Beyond Benchmarks: Building Evals That Reflect Reality

If you’re building on top of something non-deterministic (e.g., it doesn’t always give the same answer to the same question – like an LLM or other probabilistic system), you need something to check that the the outcomes you get are working as expected – otherwise your non-deterministic system could spit out ridiculous responses. You need a mechanism and system to measure, validate and monitor performance. In the AI/ML-world, this is commonly referred to as “evals”. In other words, evals are how we keep ourselves honest — they tell us whether our AI feature is actually doing what we think it is. But designing them is rarely straightforward. Two problems make building evals particularly hard:

1. Defining what accuracy means for your specific use case
2. Creating ground truth data that captures the real-world complexity you'll face in production for your specific use case.

These challenges often get overlooked in the rush to ship. Teams default to automated benchmarks and standard metrics because they're fast and convenient – or they rely on existing datasets rather than considering what’s relevant for the task at hand. This creates a gap between what you're measuring and what actually matters. In the worst cases, you build systems that perform well on benchmarks while failing your users (see Deng et al., 2025 for an example of data contamination in commercial LLMs).

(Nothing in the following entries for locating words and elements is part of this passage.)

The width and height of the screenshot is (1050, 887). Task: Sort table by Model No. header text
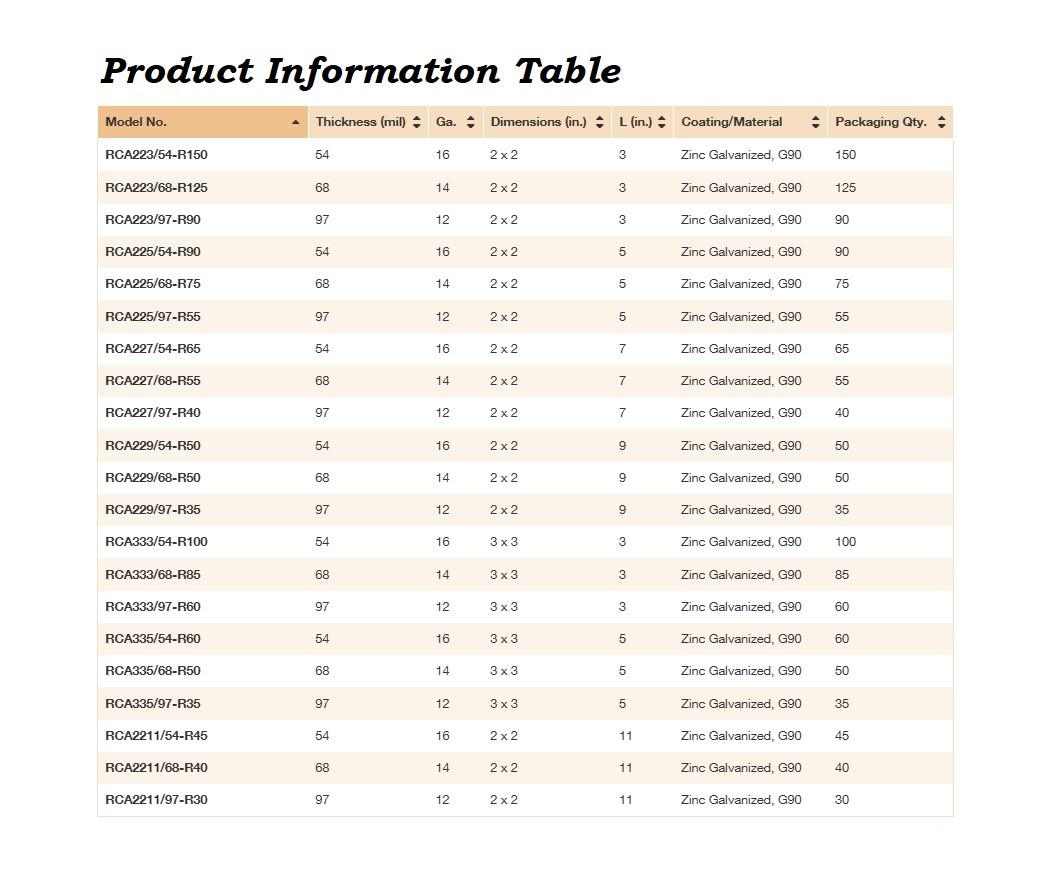pos(136,122)
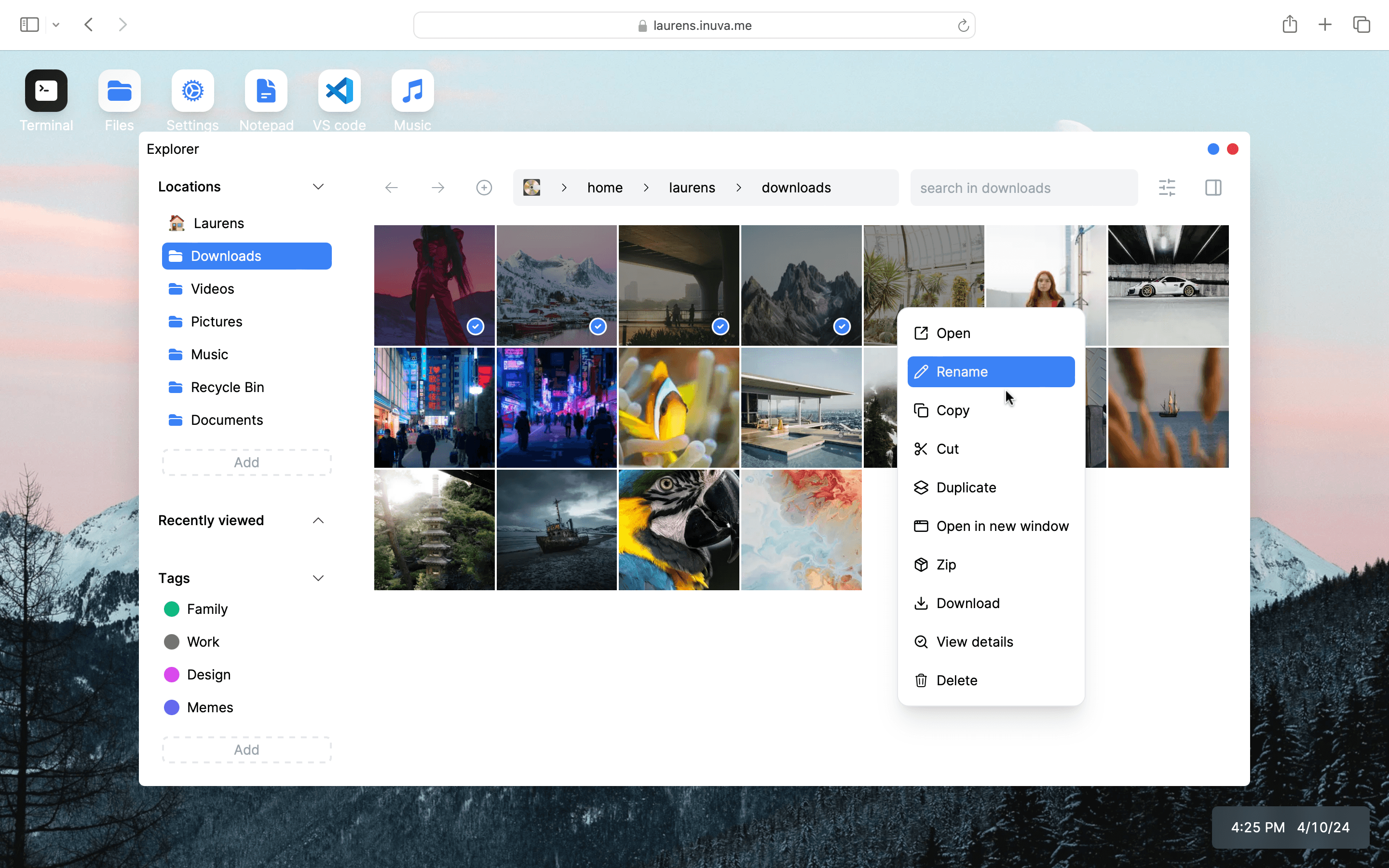The width and height of the screenshot is (1389, 868).
Task: Select Download from the context menu
Action: (968, 602)
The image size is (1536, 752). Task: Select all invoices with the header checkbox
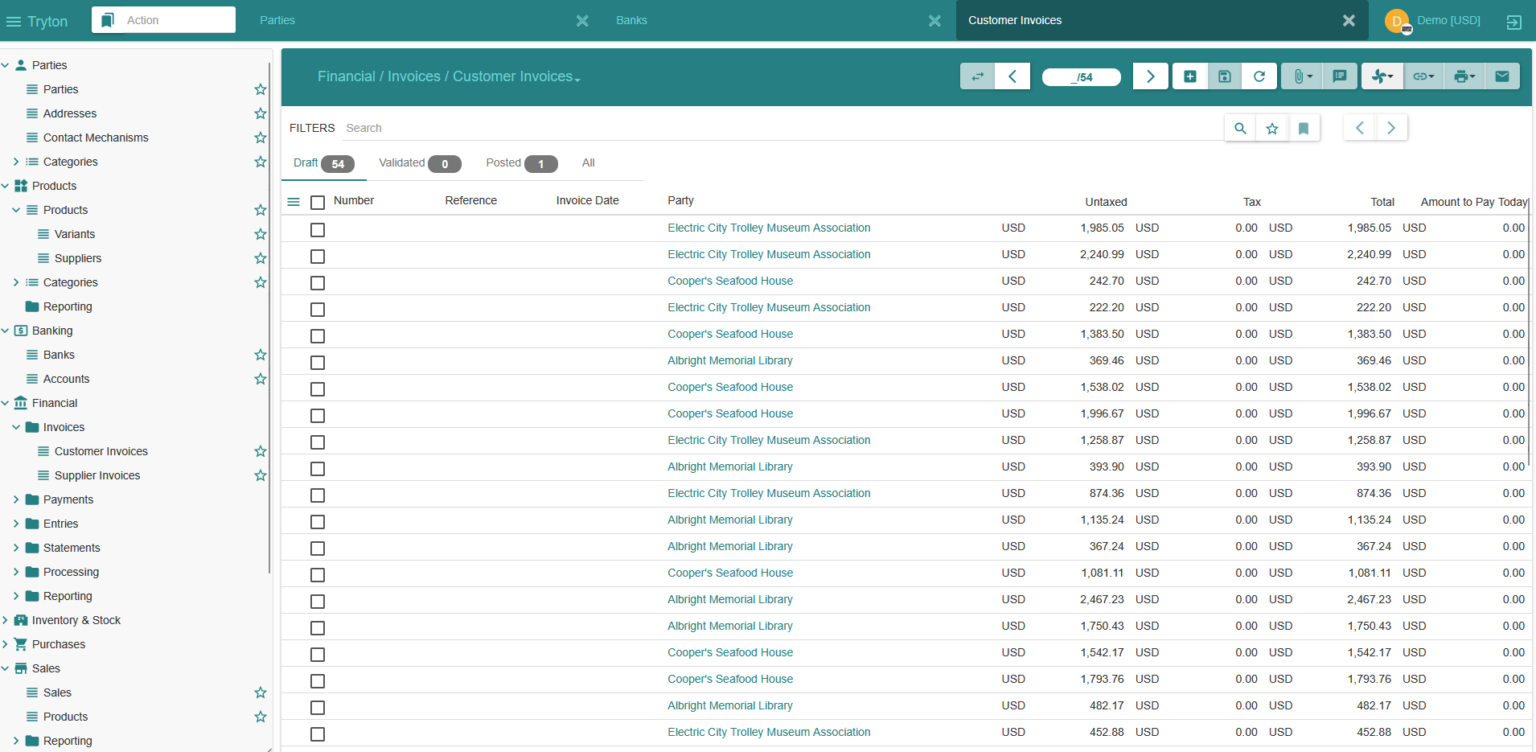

In this post, we’ll first look at why standard benchmarks often mislead teams, then walk through how we approach building evals at Multitudes — from ground truth data to the metrics that actually reflect user experience. Lastly, we’ll share tools that helped us along the way.

‍

Why Benchmarks Can Be Misleading

‍

Case study: Benchmarks ≠ use-case specific performance

Let’s take Anthropic’s release of Claude Sonnet 4.5 as an example. On paper, it looks like a major leap forward when compared with previous models. It performs well on many of the public AI leaderboards. For instance, Sonnet 4.5 reports 89.1% accuracy on MMMLU, a multilingual benchmark that tests general reasoning across dozens of subjects and languages.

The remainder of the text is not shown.